Pictures of a Maasai warrior. You literally place your life in their hands during a safari. They stand guard in the pitch black of the night on the lookout for wild animals as you have dinner in the wilderness.
They are armed only with a a rungu (a wooden throwing club or baton) and a seme (a light double-edged, leaf-shaped short sword). Maasai warriors are renowned to have a “sixth” sense – they live in balance with nature and know when a wild animal is around the corner and how to handle them.
Having a mindset that there are no borders, other than your mind, in living and building a life in a “new” country, is important in today’s increasingly global world.
Tim’s decision to move his family and himself to Tanzania reminds me of Robert Frost’s poem “The Road Not Taken”. It is reproduced below.
We, as a family, had planned to move to Australia to provide a new set of experiences and friends to give you some exposure to an increasingly global and competitive world. Unfortunately, that did not come to be. This does not mean that it cannot happen in the future. Australia, Africa, China, Russia… the list of possible places is endless.
From my experience, I have found it often true that my taking the road less travelled by others has made all the difference in my life. For a start, it differentiates me from the competitive crowd and from Plato’s wild horses. I hope that you cultivate that mindset with the opportunities that present themselves to you.

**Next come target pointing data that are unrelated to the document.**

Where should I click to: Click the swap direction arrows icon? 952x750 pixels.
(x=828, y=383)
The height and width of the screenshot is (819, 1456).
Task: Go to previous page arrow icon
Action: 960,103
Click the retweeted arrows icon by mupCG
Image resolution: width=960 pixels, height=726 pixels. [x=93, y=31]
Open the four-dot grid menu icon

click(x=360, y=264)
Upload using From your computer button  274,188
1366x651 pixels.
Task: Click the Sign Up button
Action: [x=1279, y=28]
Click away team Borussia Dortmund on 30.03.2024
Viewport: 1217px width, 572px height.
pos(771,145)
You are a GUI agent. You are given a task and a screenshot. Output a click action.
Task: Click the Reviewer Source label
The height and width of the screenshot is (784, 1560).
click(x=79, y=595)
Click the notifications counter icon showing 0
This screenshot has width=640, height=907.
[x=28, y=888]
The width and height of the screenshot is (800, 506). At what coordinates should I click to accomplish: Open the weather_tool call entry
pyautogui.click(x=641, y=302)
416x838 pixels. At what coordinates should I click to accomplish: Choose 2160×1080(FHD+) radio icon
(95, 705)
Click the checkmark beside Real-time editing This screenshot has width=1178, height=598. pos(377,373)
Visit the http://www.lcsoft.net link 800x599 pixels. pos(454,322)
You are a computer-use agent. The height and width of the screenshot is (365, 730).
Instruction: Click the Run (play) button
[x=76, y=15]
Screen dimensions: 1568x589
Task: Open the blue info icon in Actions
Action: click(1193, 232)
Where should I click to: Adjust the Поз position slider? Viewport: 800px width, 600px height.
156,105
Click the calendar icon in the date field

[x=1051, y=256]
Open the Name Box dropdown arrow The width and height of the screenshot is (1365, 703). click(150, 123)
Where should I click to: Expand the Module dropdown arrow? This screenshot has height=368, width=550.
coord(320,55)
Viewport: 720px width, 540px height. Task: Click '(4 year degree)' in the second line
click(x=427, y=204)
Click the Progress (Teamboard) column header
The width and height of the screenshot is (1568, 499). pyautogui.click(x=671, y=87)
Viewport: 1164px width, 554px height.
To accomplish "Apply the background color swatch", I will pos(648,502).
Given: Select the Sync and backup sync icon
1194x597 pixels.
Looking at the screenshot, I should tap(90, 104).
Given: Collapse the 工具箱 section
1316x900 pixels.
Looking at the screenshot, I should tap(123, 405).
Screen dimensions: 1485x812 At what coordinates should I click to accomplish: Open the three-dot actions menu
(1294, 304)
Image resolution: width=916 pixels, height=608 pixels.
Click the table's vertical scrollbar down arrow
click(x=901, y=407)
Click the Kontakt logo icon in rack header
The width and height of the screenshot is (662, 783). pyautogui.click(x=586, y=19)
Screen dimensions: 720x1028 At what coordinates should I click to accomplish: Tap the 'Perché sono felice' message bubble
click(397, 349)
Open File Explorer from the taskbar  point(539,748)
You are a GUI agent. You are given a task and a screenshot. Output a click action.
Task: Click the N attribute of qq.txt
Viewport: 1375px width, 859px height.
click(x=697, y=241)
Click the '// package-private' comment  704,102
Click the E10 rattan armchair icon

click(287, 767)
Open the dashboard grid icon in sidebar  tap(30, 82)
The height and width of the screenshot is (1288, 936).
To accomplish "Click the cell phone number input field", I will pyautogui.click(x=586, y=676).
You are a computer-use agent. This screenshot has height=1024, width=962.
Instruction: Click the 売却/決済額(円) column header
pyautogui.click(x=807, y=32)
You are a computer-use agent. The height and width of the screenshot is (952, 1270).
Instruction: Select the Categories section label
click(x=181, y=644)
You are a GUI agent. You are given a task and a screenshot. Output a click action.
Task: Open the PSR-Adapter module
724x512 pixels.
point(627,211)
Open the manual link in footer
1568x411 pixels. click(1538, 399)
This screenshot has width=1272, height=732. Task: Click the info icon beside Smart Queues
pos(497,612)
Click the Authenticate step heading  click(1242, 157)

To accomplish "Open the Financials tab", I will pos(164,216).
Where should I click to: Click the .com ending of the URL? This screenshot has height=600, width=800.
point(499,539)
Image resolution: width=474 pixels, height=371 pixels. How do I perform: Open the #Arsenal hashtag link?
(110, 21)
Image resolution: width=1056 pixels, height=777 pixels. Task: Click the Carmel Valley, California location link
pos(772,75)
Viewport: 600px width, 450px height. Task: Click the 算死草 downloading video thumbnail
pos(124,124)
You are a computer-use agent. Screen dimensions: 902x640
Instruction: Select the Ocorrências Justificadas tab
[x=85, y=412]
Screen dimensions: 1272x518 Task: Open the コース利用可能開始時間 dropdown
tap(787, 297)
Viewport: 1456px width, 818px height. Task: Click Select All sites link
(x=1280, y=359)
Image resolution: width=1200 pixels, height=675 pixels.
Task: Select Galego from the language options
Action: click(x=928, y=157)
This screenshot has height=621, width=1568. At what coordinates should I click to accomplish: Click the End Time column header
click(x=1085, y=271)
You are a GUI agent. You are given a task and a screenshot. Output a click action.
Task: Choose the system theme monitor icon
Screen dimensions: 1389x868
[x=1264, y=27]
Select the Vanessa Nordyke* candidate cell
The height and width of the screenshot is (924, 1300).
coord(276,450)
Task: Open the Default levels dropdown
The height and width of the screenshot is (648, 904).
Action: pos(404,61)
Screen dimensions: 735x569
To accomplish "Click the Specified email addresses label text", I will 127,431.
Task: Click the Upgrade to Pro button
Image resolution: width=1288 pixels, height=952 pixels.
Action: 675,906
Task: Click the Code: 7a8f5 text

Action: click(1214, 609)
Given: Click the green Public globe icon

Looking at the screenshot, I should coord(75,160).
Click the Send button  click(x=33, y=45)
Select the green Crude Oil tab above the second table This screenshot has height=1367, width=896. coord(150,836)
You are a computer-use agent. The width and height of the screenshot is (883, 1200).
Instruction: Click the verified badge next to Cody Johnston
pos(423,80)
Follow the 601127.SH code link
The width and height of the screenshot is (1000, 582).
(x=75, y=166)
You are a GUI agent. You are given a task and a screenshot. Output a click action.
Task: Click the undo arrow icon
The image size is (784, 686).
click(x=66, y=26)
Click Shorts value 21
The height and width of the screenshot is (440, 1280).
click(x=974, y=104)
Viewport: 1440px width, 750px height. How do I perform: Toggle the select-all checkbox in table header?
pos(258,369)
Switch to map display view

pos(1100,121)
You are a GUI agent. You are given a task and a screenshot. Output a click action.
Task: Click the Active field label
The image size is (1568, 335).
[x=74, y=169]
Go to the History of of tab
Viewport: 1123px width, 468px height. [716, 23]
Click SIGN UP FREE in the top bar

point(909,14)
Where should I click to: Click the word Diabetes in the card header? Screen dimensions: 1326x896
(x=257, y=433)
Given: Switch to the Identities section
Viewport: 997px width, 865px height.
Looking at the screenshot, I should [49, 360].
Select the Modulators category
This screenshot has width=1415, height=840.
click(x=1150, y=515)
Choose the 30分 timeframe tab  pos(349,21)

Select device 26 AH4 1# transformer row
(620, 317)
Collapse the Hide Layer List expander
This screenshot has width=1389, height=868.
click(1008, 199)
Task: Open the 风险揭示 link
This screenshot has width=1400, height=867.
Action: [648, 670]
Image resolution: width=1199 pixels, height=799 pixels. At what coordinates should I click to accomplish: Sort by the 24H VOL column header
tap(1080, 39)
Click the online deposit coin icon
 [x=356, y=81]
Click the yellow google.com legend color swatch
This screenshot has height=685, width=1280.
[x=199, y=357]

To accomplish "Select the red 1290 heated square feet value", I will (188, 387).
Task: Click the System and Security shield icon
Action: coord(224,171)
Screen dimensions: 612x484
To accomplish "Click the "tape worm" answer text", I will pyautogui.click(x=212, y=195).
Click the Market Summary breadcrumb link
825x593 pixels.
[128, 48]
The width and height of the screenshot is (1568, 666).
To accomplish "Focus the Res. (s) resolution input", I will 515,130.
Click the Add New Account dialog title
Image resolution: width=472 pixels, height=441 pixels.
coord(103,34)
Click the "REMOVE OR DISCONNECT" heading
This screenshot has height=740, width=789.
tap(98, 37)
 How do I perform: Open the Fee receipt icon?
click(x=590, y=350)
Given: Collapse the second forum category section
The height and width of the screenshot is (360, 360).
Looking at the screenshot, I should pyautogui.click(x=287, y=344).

Finally, I hope that as you journey through life, you develop a strong and meaningful relationship with both your parents and enjoy the richness that Randall, see mailbag above, had with his father.
The Road Not Taken
BY ROBERT FROST
Two roads diverged in a yellow wood,
And sorry I could not travel both
And be one traveler, long I stood
And looked down one as far as I could
To where it bent in the undergrowth;
Then took the other, as just as fair,
And having perhaps the better claim,
Because it was grassy and wanted wear;
Though as for that the passing there
Had worn them really about the same,
And both that morning equally lay
In leaves no step had trodden black.
Oh, I kept the first for another day!
Yet knowing how way leads on to way,
I doubted if I should ever come back.
I shall be telling this with a sigh
Somewhere ages and ages hence:
Two roads diverged in a wood, and I—
I took the one less traveled by,
And that has made all the difference.